Parte das redes sociais reagiu mal à estreia do ‘Diário de Virginia’ no ‘Domingão com Huck’.
Reclamou do formato que se assemelha a um reality show sobre a presença da influenciadora na Copa.
Esperavam o quê? Uma análise técnica sobre o futebol?
Ela entregou o que seu público espera: câmera ligada sem roteiro e espontaneidade bem-humorada.
Mostrou partes de Nova York como se fosse uma turista de primeira viagem, acompanhada do amigo Lucas Guedez.
A edição usou a linguagem da interface do TikTok, o aplicativo de vídeos curtos que se tornou a rede social preferida dos millennials.
O quadro acerta ao não engessar Virginia nem ter a pretensão de ser uma revolução criativa.
Reproduz a mesma celebridade vista diariamente nos vídeos caseiros da web.
Para alguns, um completo vazio existencial agravado pela divulgação de bet.
Mas, para os 100 milhões de seguidores, é uma diva inspiradora.
O ‘Diário’ parece ter sido criado para falar com um público que tradicionalmente não acompanha futebol.

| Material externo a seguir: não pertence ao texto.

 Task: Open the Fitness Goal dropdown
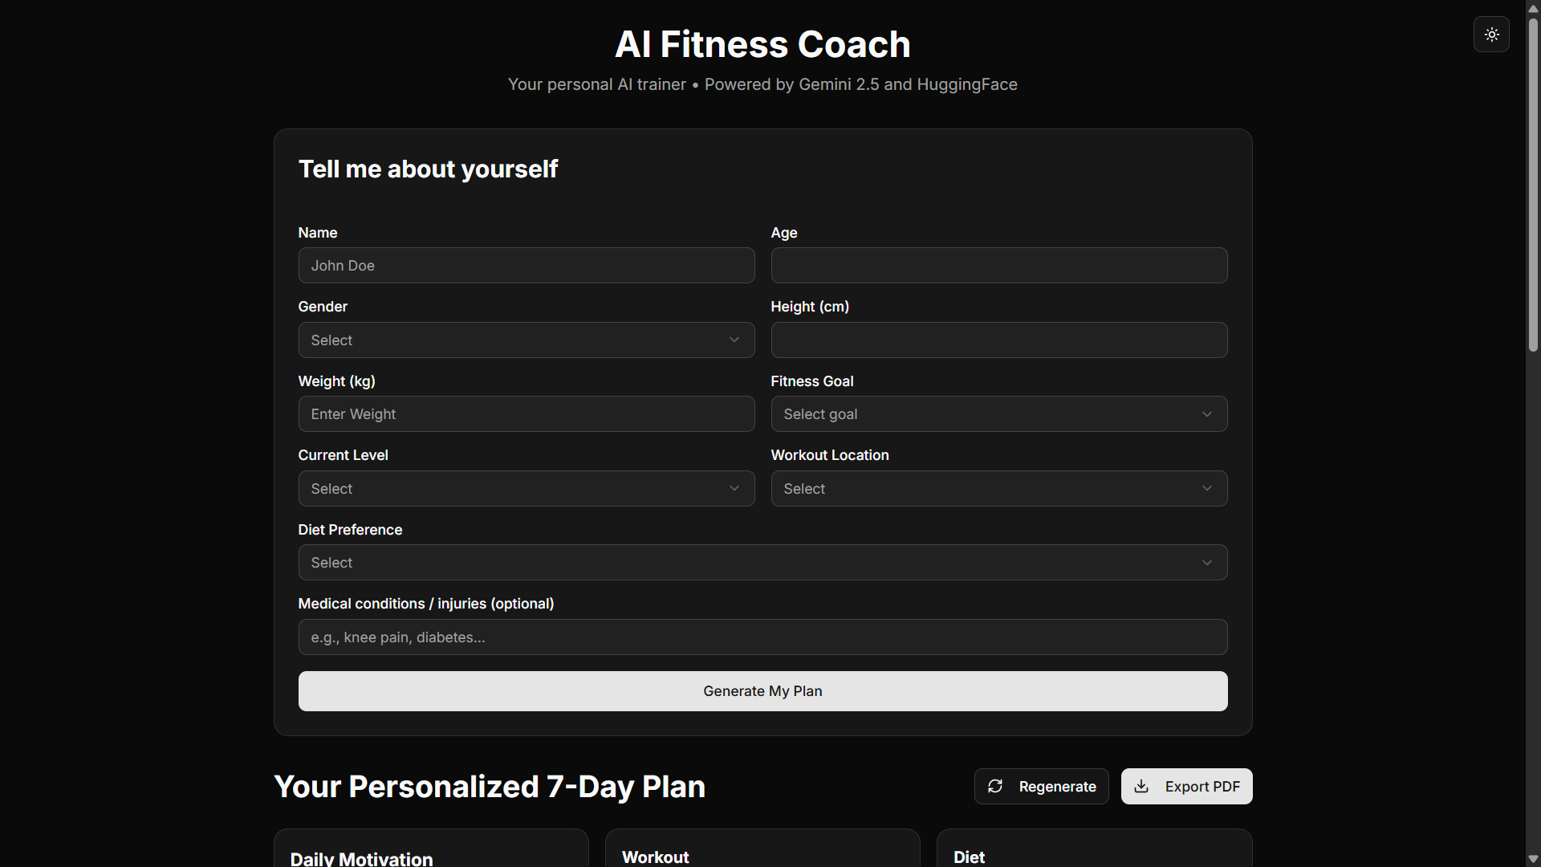click(998, 414)
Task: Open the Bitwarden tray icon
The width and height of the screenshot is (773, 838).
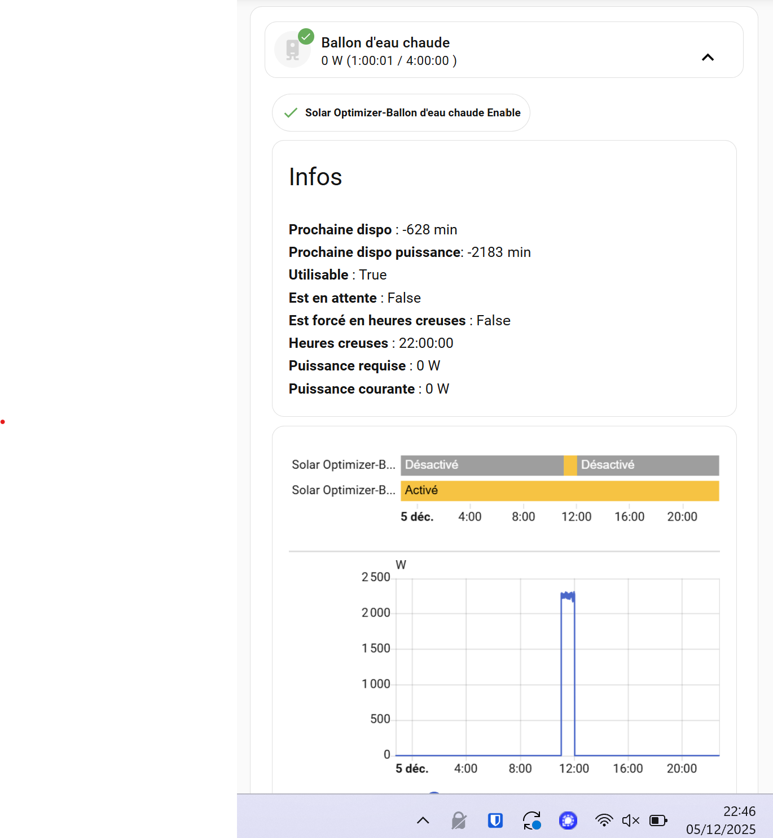Action: (495, 820)
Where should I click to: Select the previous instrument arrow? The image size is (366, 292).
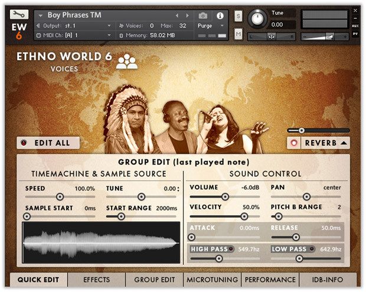coord(177,15)
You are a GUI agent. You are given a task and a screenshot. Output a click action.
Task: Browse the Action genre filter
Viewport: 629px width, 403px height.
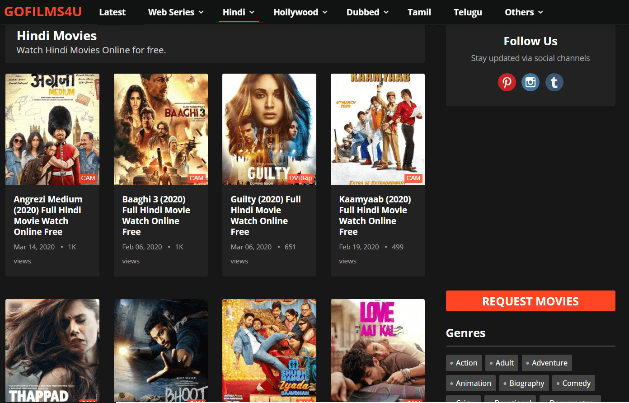(464, 362)
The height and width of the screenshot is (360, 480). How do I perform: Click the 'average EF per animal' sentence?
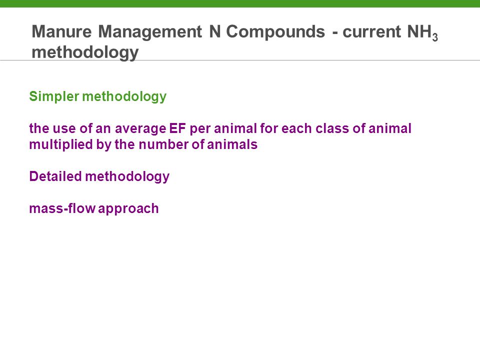(220, 129)
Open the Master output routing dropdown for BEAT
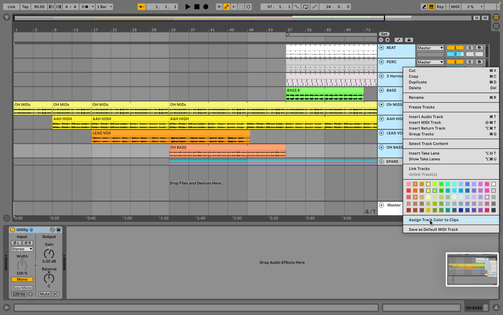The width and height of the screenshot is (503, 315). pos(430,48)
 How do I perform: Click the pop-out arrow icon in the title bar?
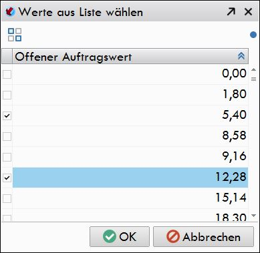click(231, 11)
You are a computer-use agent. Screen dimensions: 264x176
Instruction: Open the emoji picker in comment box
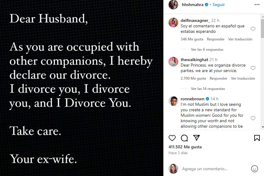tap(254, 169)
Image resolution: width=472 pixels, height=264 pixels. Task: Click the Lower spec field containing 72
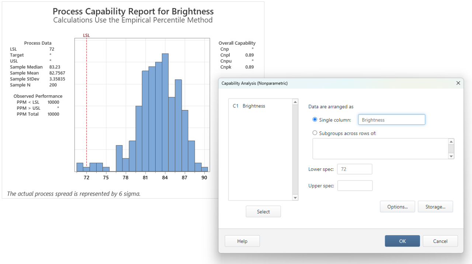click(x=354, y=169)
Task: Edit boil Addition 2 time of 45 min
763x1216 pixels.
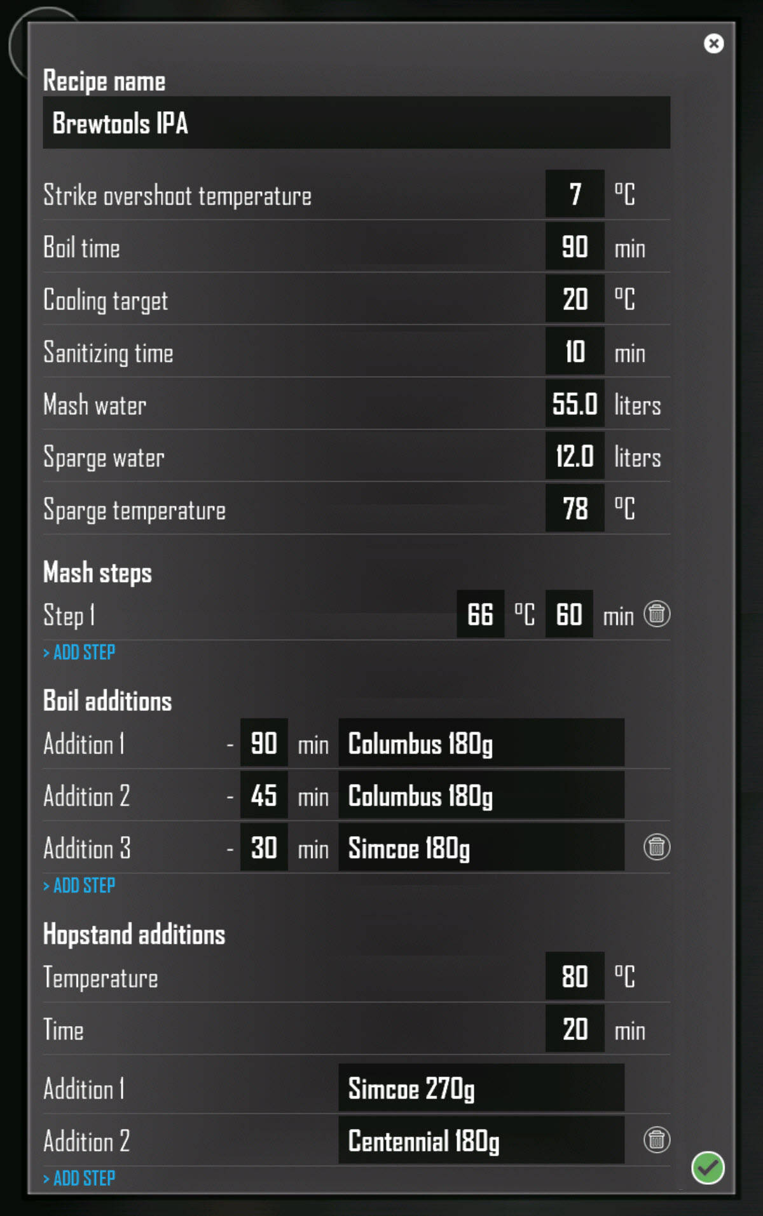Action: tap(264, 795)
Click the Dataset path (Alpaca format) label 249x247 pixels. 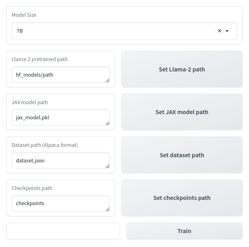(x=45, y=145)
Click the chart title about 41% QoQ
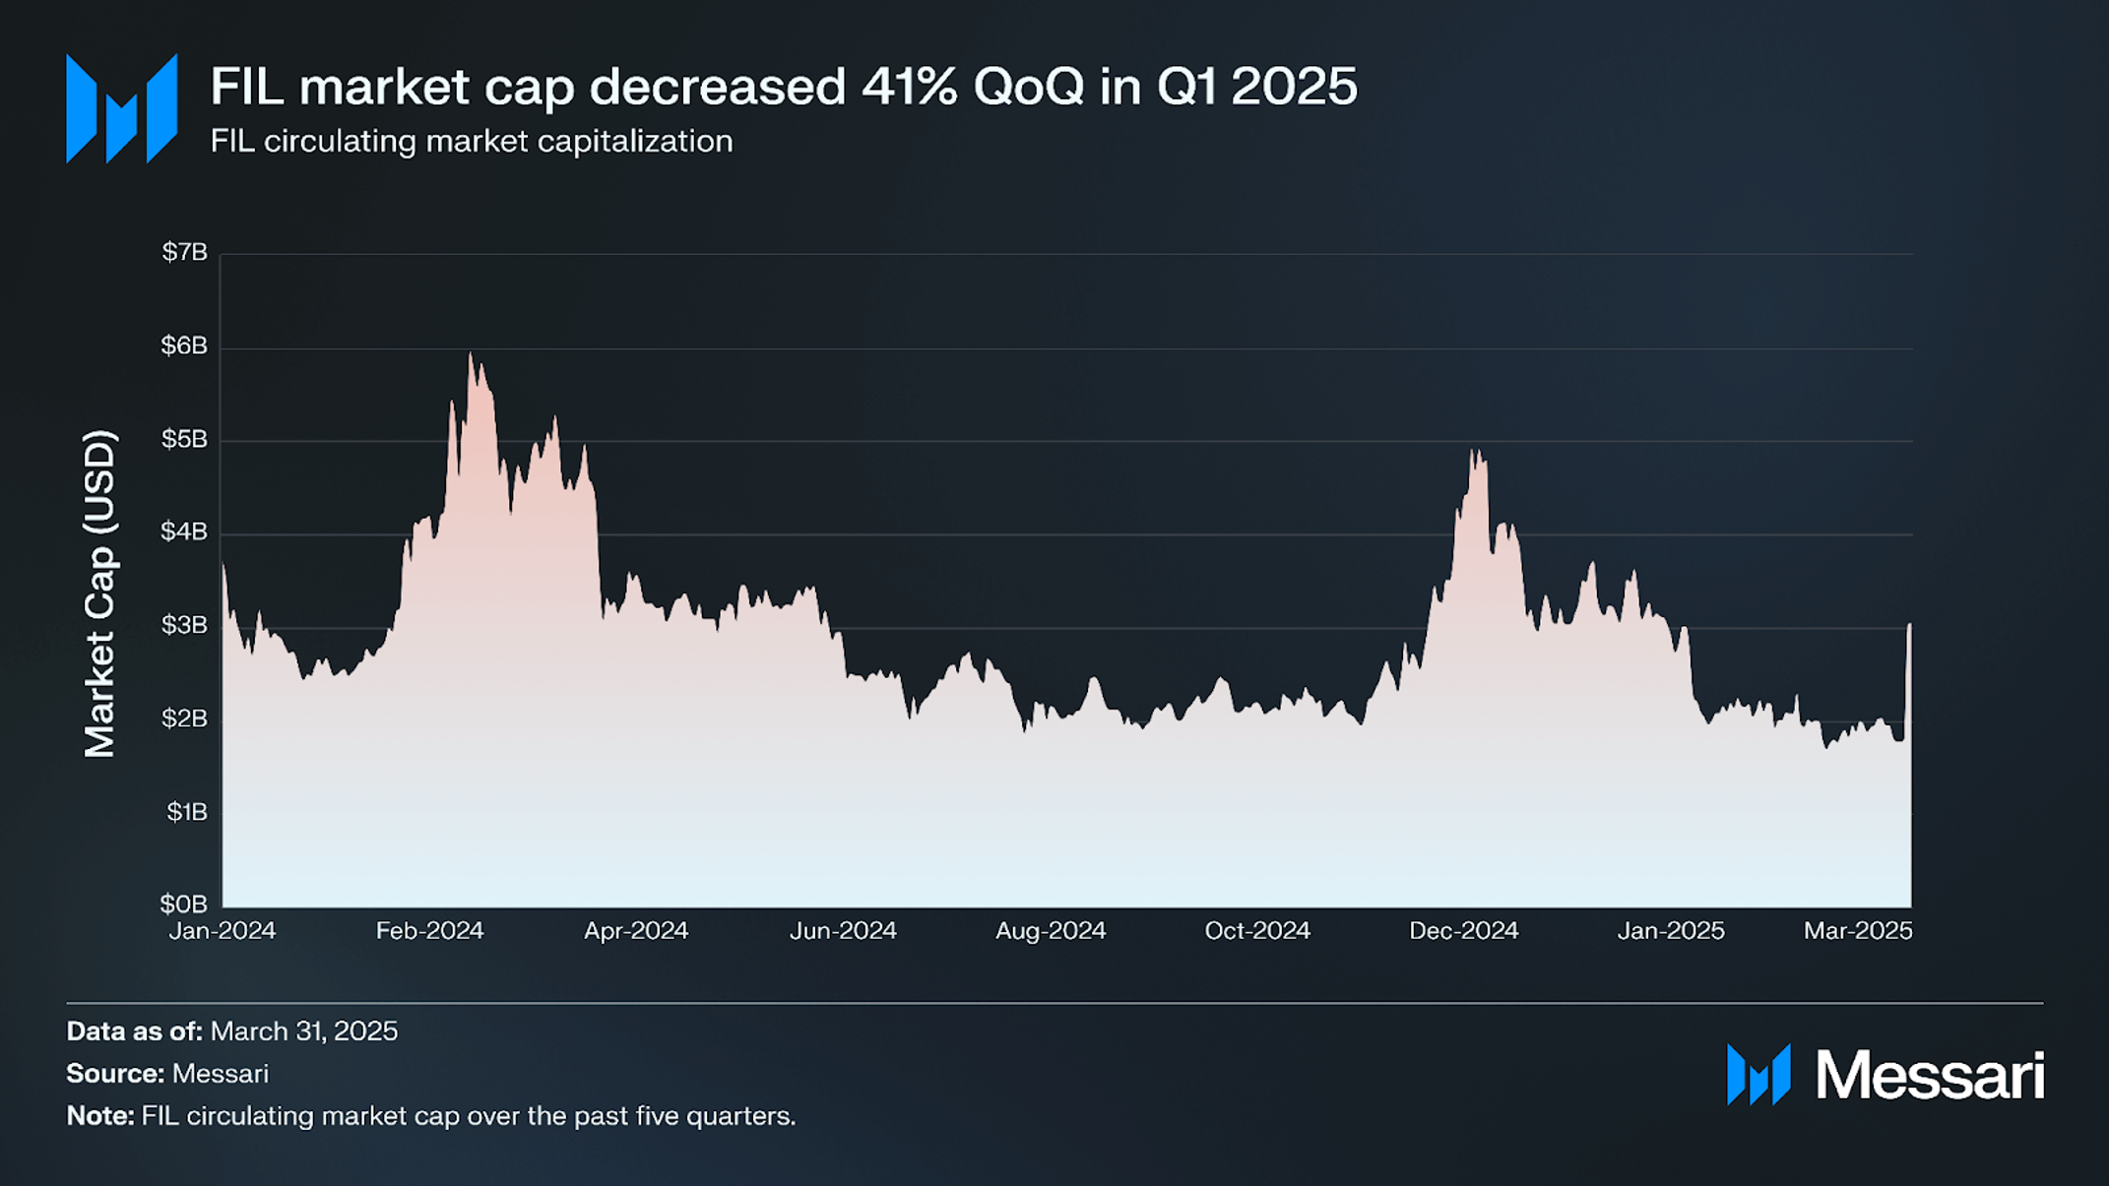The image size is (2109, 1186). pos(784,87)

Virginia é o produto e também a ponte para milhões de jovens que talvez não assistissem ao ‘Domingão’ em um domingo comum.
Há ainda uma mudança importante de lógica na televisão.
Durante décadas, a TV criava celebridades. Hoje, precisa importá-las da internet.
A mais popular influenciadora do país não foi contratada para aprender a linguagem da Globo.
É a Globo que tenta aprender a linguagem de Virginia.
Daí a sensação de estranhamento em parte dos telespectadores mais tradicionais.
Ela não foi aos Estados Unidos para comentar esquemas táticos nem rivalizar com narradores e jornalistas esportivos.
Foi para ser Virginia.
E, goste-se ou não, é justamente isso que a Globo precisa.
Não de mais uma resenha sobre os jogos.
E sim de uma atração forte que faça mais gente das redes sociais olhar para a TV.
E mais repercussão de seus programas no 'feed' de todo mundo.